## TASK GOAL
Please report each line of the data below that contains "agent".

# # # # # # #

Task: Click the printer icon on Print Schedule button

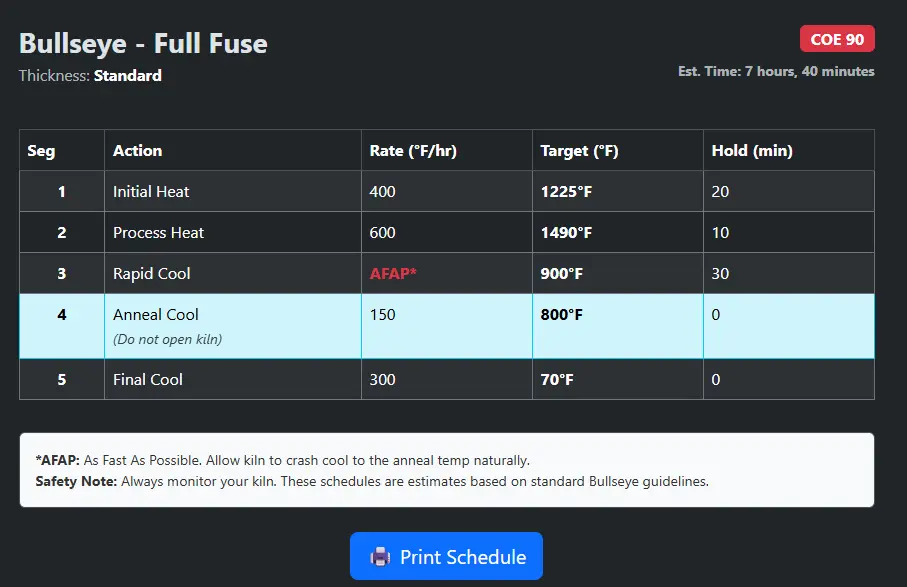Action: 381,556
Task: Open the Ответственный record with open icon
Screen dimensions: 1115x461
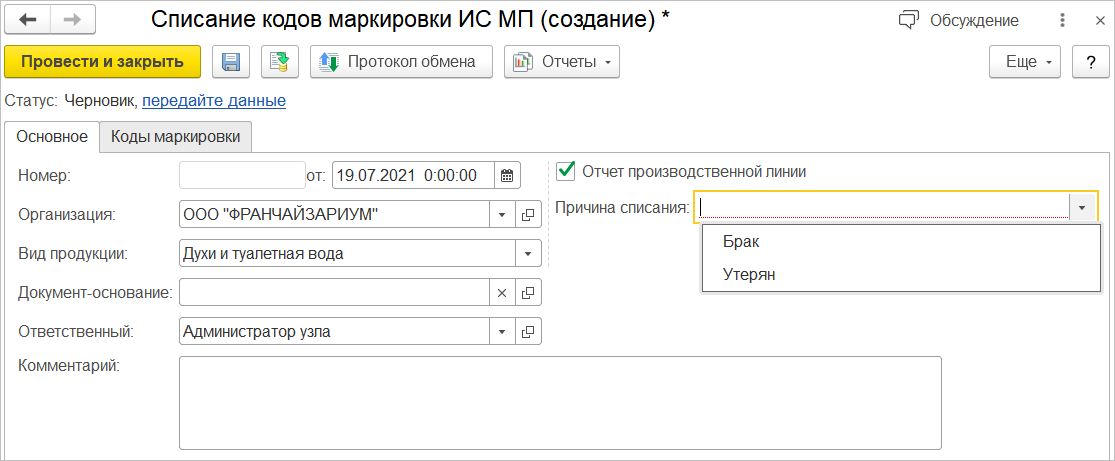Action: (x=529, y=331)
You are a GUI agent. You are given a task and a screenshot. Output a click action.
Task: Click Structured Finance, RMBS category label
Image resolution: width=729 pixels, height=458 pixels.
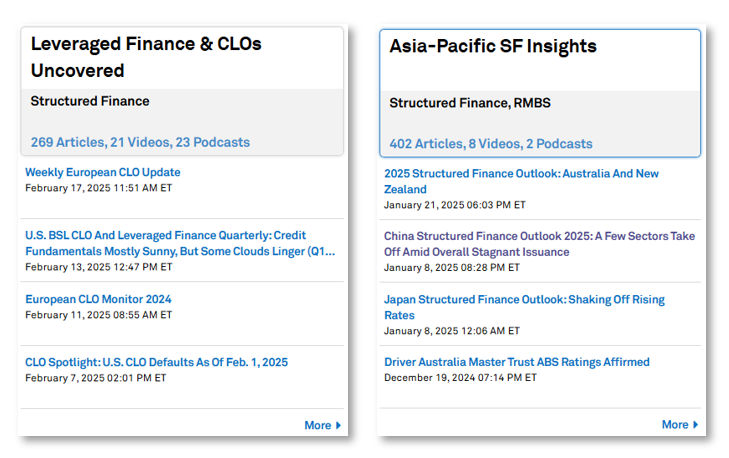(470, 103)
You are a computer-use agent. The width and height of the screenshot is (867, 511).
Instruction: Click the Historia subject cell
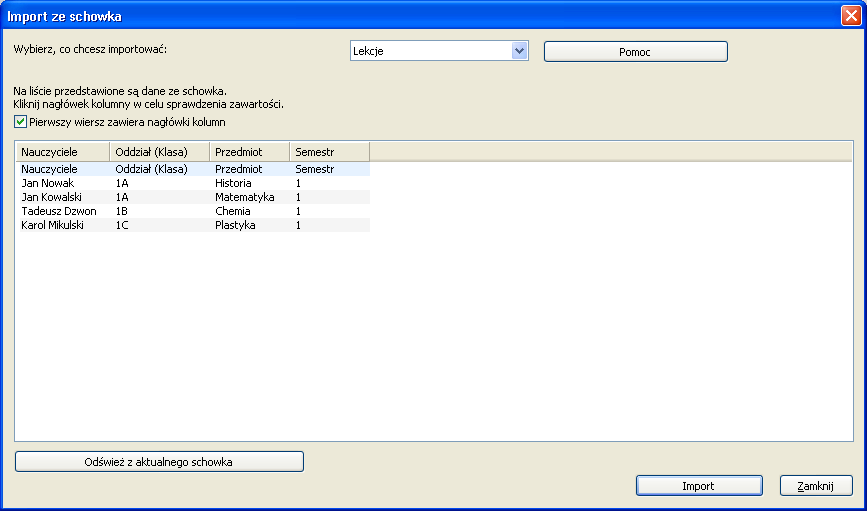[235, 184]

# # # # # # #

## SOLUTION BELOW
You are a GUI agent. You are given a task and a screenshot. Output a click action.
You are a computer-use agent. The width and height of the screenshot is (867, 511).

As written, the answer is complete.